> _STATED GOAL_
Using the Upper Keuper passage, answer yes or no for each statement and quote the words from the passage that decide it. (a) In wells, the Argiles de Levallois generally appears gray to light gray. (b) The Grès Rhétiens is the only sandstone body that forms a marker bed in the Keuper. (c) Within the Formation de Froeschwiller, the sandiest facies occur at the base.

Chrono-lithostratigraphic table of the Muschelkalk and the Keuper in the Upper Rhine Graben.

4.6.1 Upper Keuper (Rhaetian)

4.6.1.1 Argiles de Levallois

The red to brown color in natural outcrops disappears almost completely from wells where the formation appears generally gray to light gray (Figs. 5 and 8). Silts and micas are present. Compared to the Formation de Hochfelden (Calcaires et Marnes à Gryphées) just above, the GR displays a rapid shift to the right followed by a constant increase in the value up to the base where the radioactivity reaches 200 API units, which is the highest radioactive signal since the top of the sedimentary column (a value that will be exceeded in GRT-1 only by the hugest signal at the top of the Buntsandstein).

4.6.1.2 Grès Rhétiens

The Grès Rhétiens is one of the three sandstone bodies constituting a good marker bed in the Keuper (Figs. 5 and 8). Under the most favorable conditions, this formation is constituted by a massive sandstone unit that is approximately 15 m thick. Its color is light gray to light green without evident clays or marl layers beyond a few centimeters. The cementation is variable according to outcrops, from well to poorly cemented. In fact, the recognition of the formation is very easy due to a low GR signal compared to the high value (often over 150 g API) just above and the exceptionally well-sorted fine sand that occur for the first time in the well since the Middle Tertiary. However, the thickness and facies can change drastically laterally over a few kilometers. The thickness reported by Ménillet et al. (2015) in a circle of approximately 20 km from the well of Rittershoffen ranges from 15 m to 0 m. Moreover, according to the location, this formation can be characterized only by unconsolidated fine sand or clayey siltites. Under such conditions, the high value of the GR from the bottom of the Argiles de Levallois marks the top of this Rhaetian sandstone. In the geologic map of Haguenau (Ménillet et al., 2015), the Grès Rhétiens are placed in a larger unit called Formation de Froeschwiller or Grès et Pélites à Avicula contorta. The main justification is that the sandstone is not always well defined but belongs to a larger sandy/silty/clayey unit in which the Grès Rhétiens appears occasionally with variable thickness. In all cases, the sandiest facies are located at the top of the Formation de Froeschwiller, whereas siltier and more clayey facies occur at the base. This leads to a GR signal of relatively low radioactivity at the top that progressively increases toward the base.

> _GIVEN DATA_
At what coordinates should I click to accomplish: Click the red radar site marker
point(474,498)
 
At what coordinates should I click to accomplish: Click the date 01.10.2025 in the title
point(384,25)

> _EXERCISE ANSWER_
(a) Yes: "the formation appears generally gray to light gray"
(b) No: "one of the three sandstone bodies constituting a good marker bed in the Keuper"
(c) No: "the sandiest facies are located at the top of the Formation de Froeschwiller, whereas siltier and more clayey facies occur at the base"